WHAT YOU ARE ASKED TO DO:
Beginning at the top of the data below, write out every line exactly until you reach the line with "You are a computer-use agent. Image", and include that line.
=== Section Start ===
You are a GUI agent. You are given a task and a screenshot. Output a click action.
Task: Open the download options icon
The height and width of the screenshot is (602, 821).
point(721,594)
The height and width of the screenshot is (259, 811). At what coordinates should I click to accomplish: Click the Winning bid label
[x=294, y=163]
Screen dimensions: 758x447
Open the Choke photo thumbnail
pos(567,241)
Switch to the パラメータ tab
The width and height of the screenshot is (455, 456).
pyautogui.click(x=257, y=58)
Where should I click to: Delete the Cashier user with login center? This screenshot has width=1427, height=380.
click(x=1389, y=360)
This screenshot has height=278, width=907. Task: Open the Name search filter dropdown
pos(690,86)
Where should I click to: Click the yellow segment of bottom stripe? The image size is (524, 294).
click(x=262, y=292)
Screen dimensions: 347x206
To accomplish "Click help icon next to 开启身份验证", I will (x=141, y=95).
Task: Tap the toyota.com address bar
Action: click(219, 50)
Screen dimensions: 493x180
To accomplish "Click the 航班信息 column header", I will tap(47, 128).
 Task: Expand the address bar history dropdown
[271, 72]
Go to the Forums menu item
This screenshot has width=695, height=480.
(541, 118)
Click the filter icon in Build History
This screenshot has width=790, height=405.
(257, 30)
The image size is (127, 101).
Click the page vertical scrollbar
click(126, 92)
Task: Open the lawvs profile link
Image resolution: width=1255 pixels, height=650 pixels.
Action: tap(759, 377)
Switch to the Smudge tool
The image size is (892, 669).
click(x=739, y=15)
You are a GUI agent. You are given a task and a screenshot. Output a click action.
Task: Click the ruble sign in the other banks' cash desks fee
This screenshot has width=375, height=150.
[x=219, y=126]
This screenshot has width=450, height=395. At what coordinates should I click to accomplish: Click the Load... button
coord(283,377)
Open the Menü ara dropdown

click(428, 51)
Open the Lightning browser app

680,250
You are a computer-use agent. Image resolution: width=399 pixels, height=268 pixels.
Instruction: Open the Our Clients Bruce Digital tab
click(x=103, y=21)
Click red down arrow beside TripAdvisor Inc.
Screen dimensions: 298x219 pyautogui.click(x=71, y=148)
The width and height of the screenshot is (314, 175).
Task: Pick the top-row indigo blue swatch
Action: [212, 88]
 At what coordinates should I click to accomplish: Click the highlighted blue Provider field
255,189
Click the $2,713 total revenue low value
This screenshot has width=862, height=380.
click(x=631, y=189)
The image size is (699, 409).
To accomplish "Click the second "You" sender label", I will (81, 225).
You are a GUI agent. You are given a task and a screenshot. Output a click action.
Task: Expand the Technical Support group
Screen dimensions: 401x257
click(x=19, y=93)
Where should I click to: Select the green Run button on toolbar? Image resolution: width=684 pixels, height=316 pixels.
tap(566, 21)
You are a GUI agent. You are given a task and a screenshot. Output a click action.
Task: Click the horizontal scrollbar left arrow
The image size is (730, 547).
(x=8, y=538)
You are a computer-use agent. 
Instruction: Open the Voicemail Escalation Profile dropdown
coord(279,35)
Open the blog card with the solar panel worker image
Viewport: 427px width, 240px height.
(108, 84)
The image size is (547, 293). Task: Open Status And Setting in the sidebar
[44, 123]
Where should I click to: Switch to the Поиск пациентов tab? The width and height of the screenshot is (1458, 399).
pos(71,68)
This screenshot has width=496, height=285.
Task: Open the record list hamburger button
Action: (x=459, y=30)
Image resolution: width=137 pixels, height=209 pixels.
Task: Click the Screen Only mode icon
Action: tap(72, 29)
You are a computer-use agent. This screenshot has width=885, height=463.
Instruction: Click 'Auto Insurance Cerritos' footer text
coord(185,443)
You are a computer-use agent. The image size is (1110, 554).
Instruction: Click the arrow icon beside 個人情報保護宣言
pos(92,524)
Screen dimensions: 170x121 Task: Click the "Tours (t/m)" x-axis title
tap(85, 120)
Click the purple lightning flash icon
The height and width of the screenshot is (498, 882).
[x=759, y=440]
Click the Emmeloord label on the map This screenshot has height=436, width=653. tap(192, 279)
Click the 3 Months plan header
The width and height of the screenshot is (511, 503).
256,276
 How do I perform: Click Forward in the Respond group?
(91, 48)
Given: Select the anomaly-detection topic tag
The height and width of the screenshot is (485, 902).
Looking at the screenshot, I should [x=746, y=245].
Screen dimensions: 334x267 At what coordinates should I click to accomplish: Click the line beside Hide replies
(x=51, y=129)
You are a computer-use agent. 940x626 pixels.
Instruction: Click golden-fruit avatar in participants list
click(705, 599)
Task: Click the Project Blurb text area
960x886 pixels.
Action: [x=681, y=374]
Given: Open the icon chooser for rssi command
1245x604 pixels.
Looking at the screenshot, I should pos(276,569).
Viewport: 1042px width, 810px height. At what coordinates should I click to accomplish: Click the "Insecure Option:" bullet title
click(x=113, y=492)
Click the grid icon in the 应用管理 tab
=== Section End ===
ANSWER SPACE:
You are a GUI agent. You are given a task and a screenshot. Output a click action.
Task: Open the download options icon
The height and width of the screenshot is (602, 821).
point(721,594)
The height and width of the screenshot is (259, 811). At what coordinates should I click to accomplish: Click the Winning bid label
[x=294, y=163]
Screen dimensions: 758x447
Open the Choke photo thumbnail
pos(567,241)
Switch to the パラメータ tab
The width and height of the screenshot is (455, 456).
pyautogui.click(x=257, y=58)
Where should I click to: Delete the Cashier user with login center? This screenshot has width=1427, height=380.
click(x=1389, y=360)
This screenshot has height=278, width=907. Task: Open the Name search filter dropdown
pos(690,86)
Where should I click to: Click the yellow segment of bottom stripe? The image size is (524, 294).
click(x=262, y=292)
Screen dimensions: 347x206
To accomplish "Click help icon next to 开启身份验证", I will (x=141, y=95).
Task: Tap the toyota.com address bar
Action: click(219, 50)
Screen dimensions: 493x180
To accomplish "Click the 航班信息 column header", I will tap(47, 128).
 Task: Expand the address bar history dropdown
[271, 72]
Go to the Forums menu item
This screenshot has width=695, height=480.
(541, 118)
Click the filter icon in Build History
This screenshot has width=790, height=405.
(257, 30)
The image size is (127, 101).
Click the page vertical scrollbar
click(126, 92)
Task: Open the lawvs profile link
Image resolution: width=1255 pixels, height=650 pixels.
Action: tap(759, 377)
Switch to the Smudge tool
The image size is (892, 669).
click(x=739, y=15)
You are a GUI agent. You are given a task and a screenshot. Output a click action.
Task: Click the ruble sign in the other banks' cash desks fee
This screenshot has width=375, height=150.
[x=219, y=126]
This screenshot has width=450, height=395. At what coordinates should I click to accomplish: Click the Load... button
coord(283,377)
Open the Menü ara dropdown

click(428, 51)
Open the Lightning browser app

680,250
You are a computer-use agent. Image resolution: width=399 pixels, height=268 pixels.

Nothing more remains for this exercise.